What you will do —
Locate each line in the entries below that contains the word "dropdown", and copy those lines out in full.

Material for this exercise —
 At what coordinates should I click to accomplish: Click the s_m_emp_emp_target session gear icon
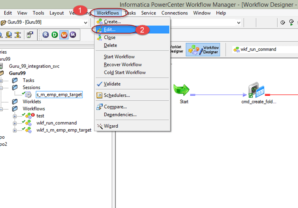28,94
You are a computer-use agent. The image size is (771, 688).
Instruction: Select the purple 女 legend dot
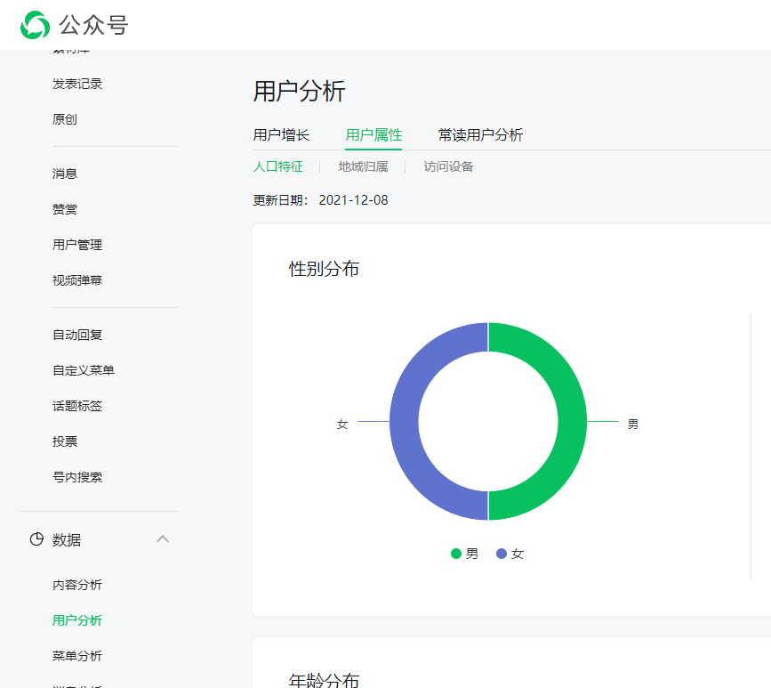pos(502,553)
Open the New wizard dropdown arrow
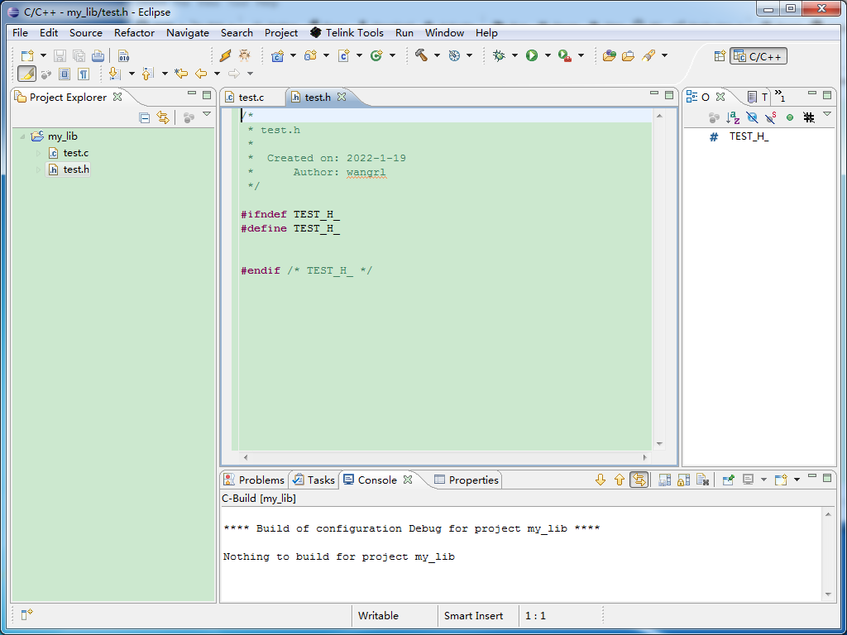The height and width of the screenshot is (635, 847). click(42, 55)
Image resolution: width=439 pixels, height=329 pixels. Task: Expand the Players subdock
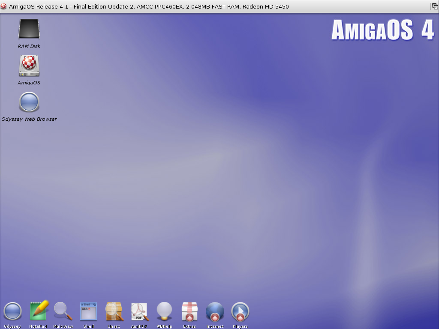coord(240,311)
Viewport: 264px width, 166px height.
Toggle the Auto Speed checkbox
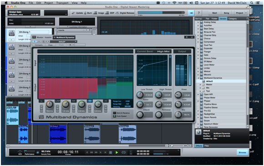point(115,116)
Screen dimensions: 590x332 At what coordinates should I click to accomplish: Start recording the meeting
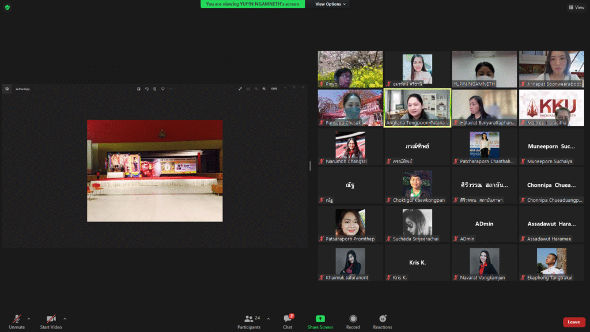click(x=353, y=321)
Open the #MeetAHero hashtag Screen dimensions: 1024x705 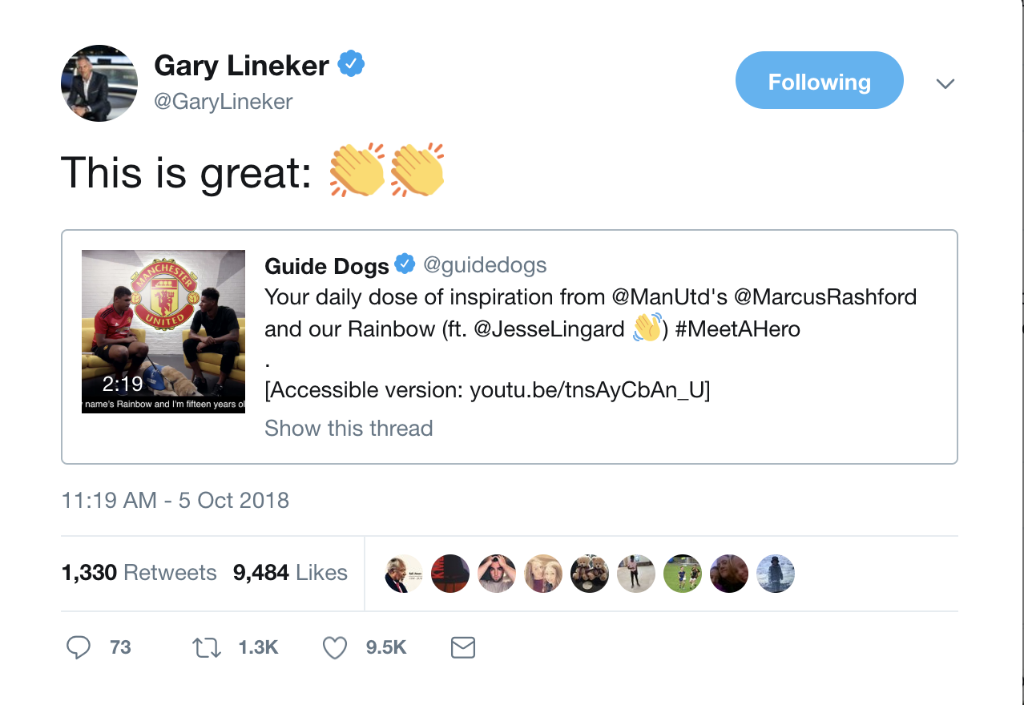[738, 328]
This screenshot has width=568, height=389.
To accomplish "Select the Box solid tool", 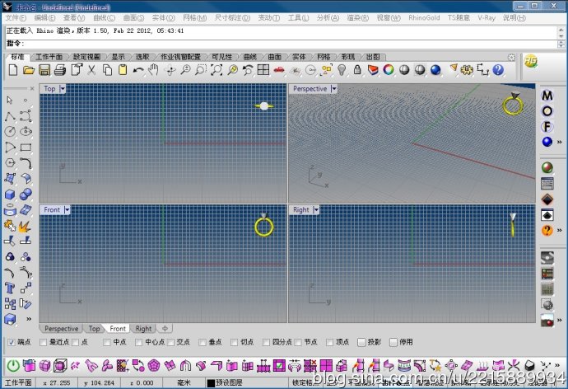I will pyautogui.click(x=10, y=195).
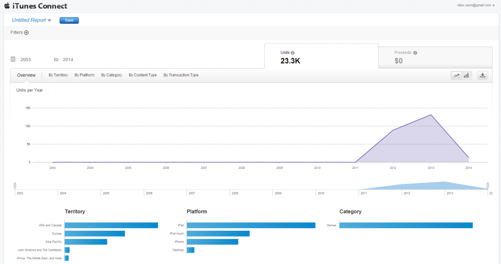This screenshot has height=264, width=501.
Task: Click the iPad platform bar
Action: click(251, 225)
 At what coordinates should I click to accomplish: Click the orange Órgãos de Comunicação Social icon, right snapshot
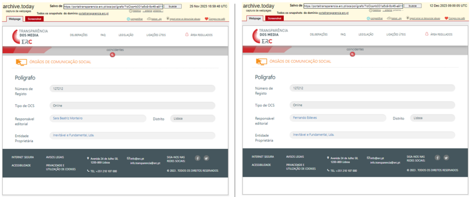coord(261,62)
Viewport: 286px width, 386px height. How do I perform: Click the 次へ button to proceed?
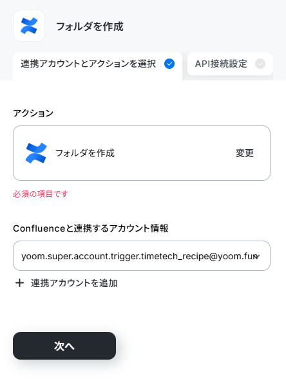[64, 345]
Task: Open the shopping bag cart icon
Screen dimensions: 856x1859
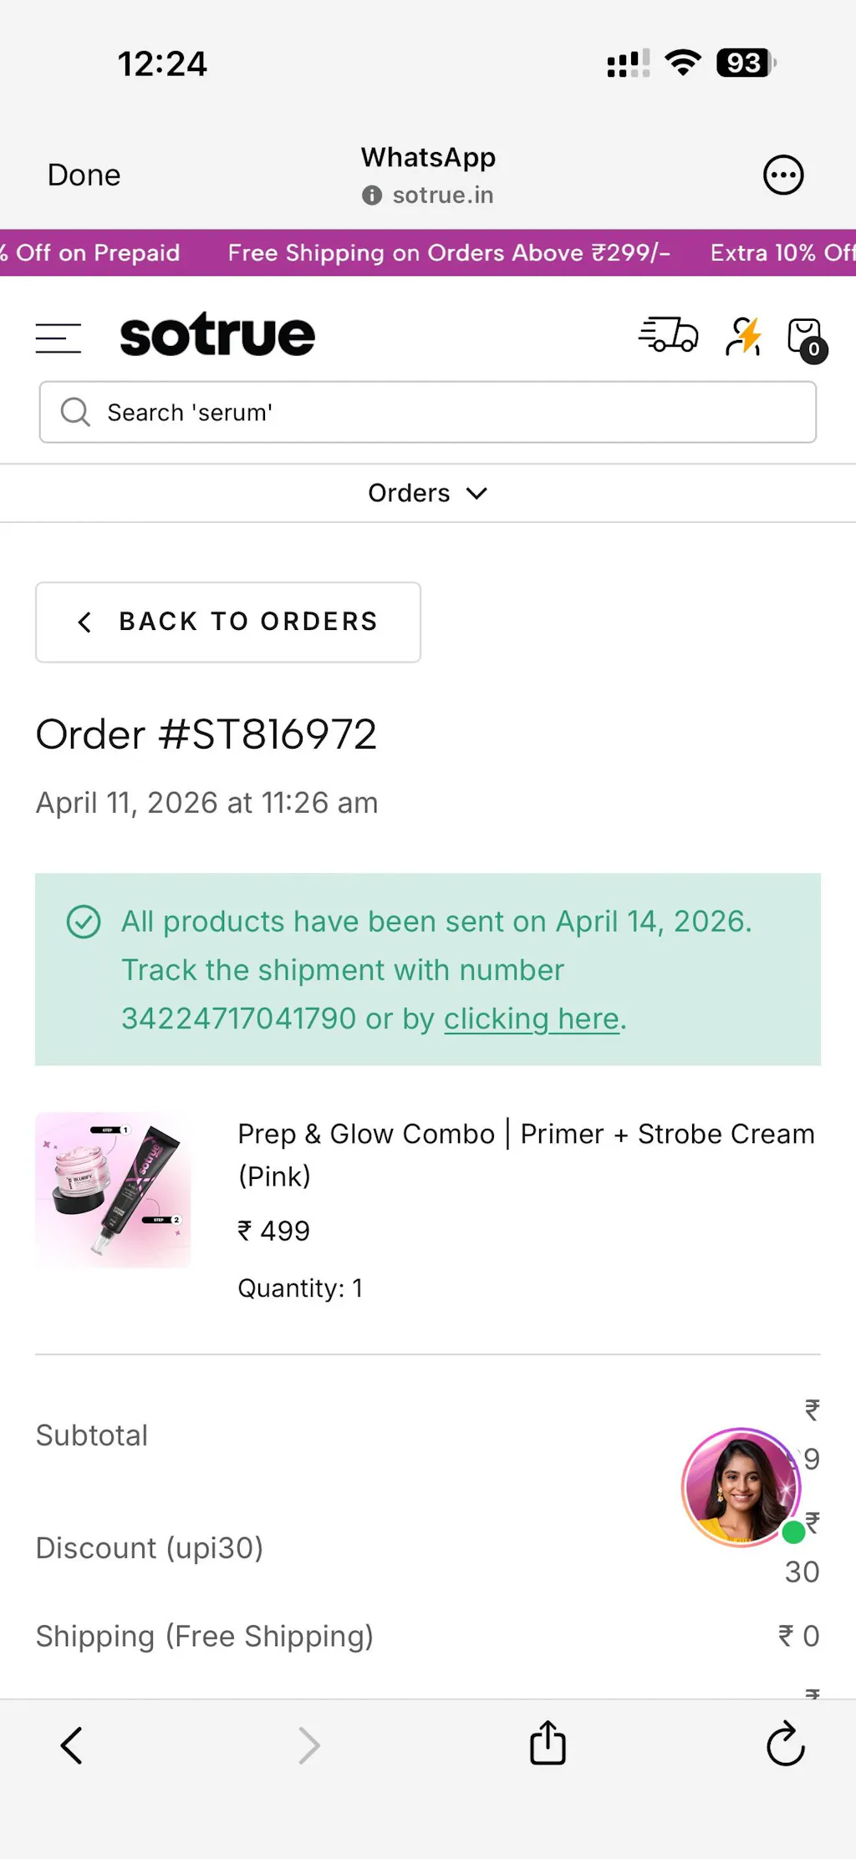Action: (x=807, y=339)
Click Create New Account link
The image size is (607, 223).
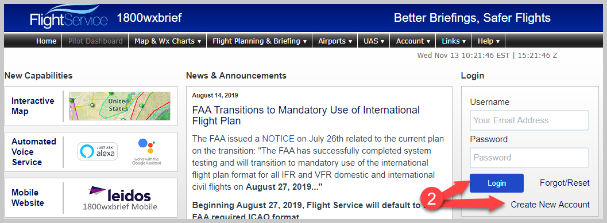[550, 205]
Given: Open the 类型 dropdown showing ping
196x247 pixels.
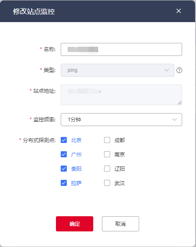Looking at the screenshot, I should 118,70.
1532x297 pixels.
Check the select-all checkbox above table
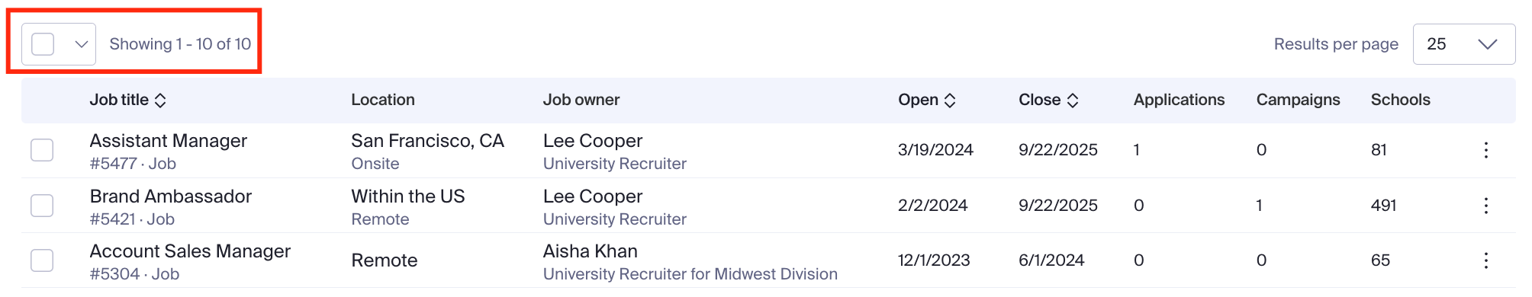(43, 44)
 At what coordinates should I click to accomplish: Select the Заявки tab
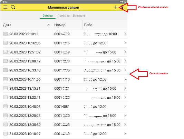(48, 16)
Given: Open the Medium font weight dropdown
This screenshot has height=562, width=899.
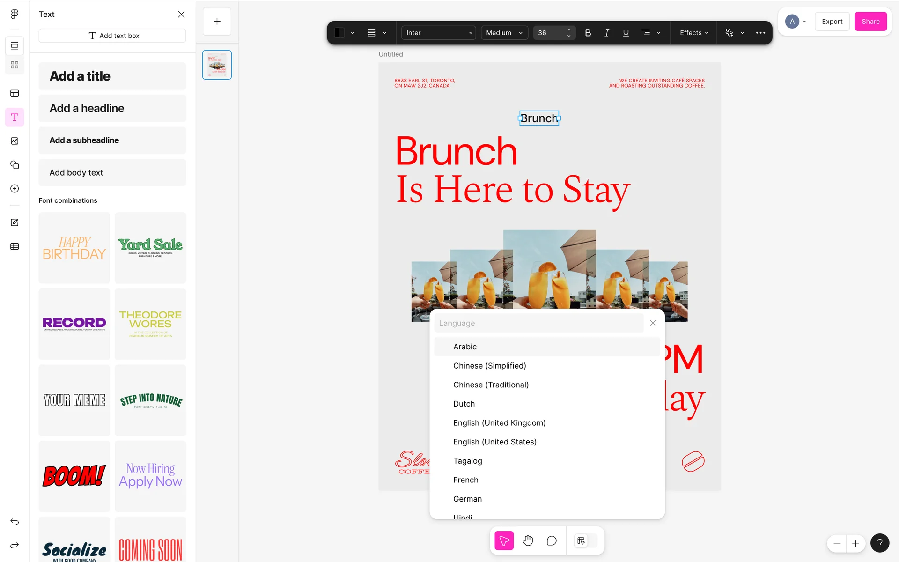Looking at the screenshot, I should click(504, 33).
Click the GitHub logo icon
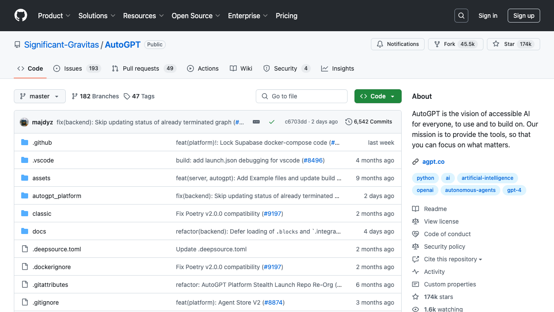The width and height of the screenshot is (554, 312). tap(20, 16)
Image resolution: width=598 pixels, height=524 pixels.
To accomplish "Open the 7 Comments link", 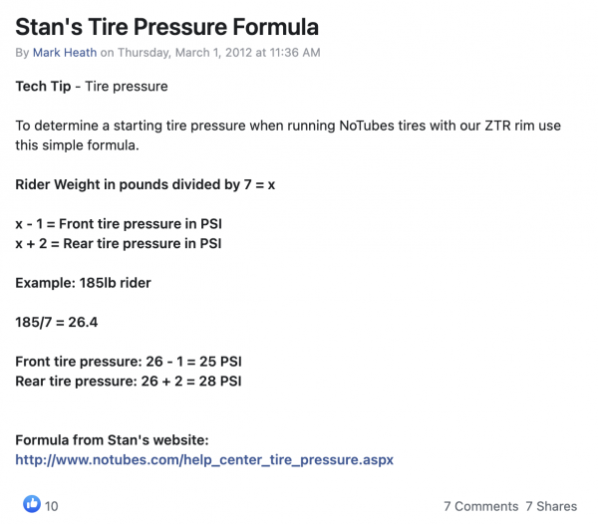I will click(480, 506).
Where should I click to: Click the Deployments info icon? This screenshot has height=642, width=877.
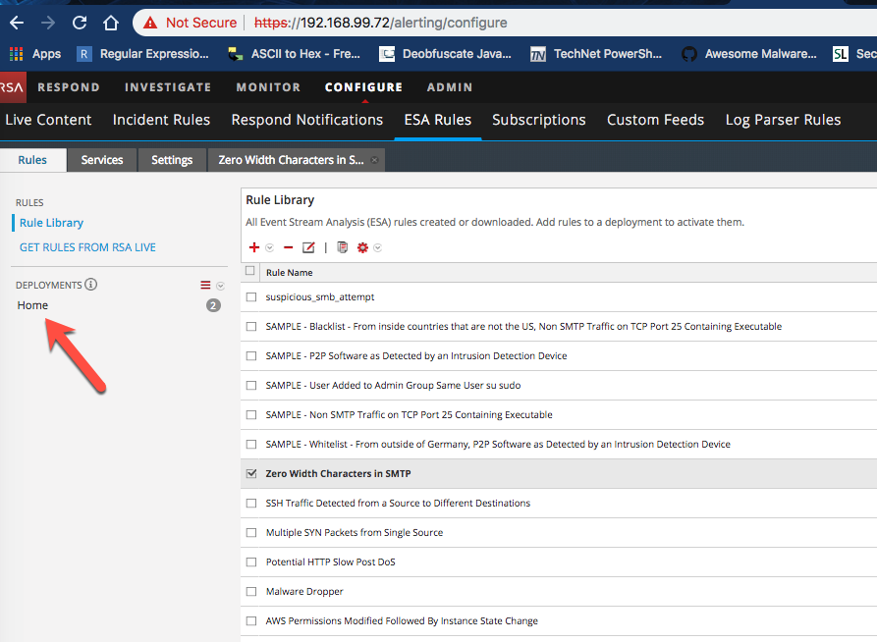[91, 285]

Response to this exercise —
Open the New wizard dropdown arrow
Given: Open the 类型 dropdown showing ping
Given: Open the Medium font weight dropdown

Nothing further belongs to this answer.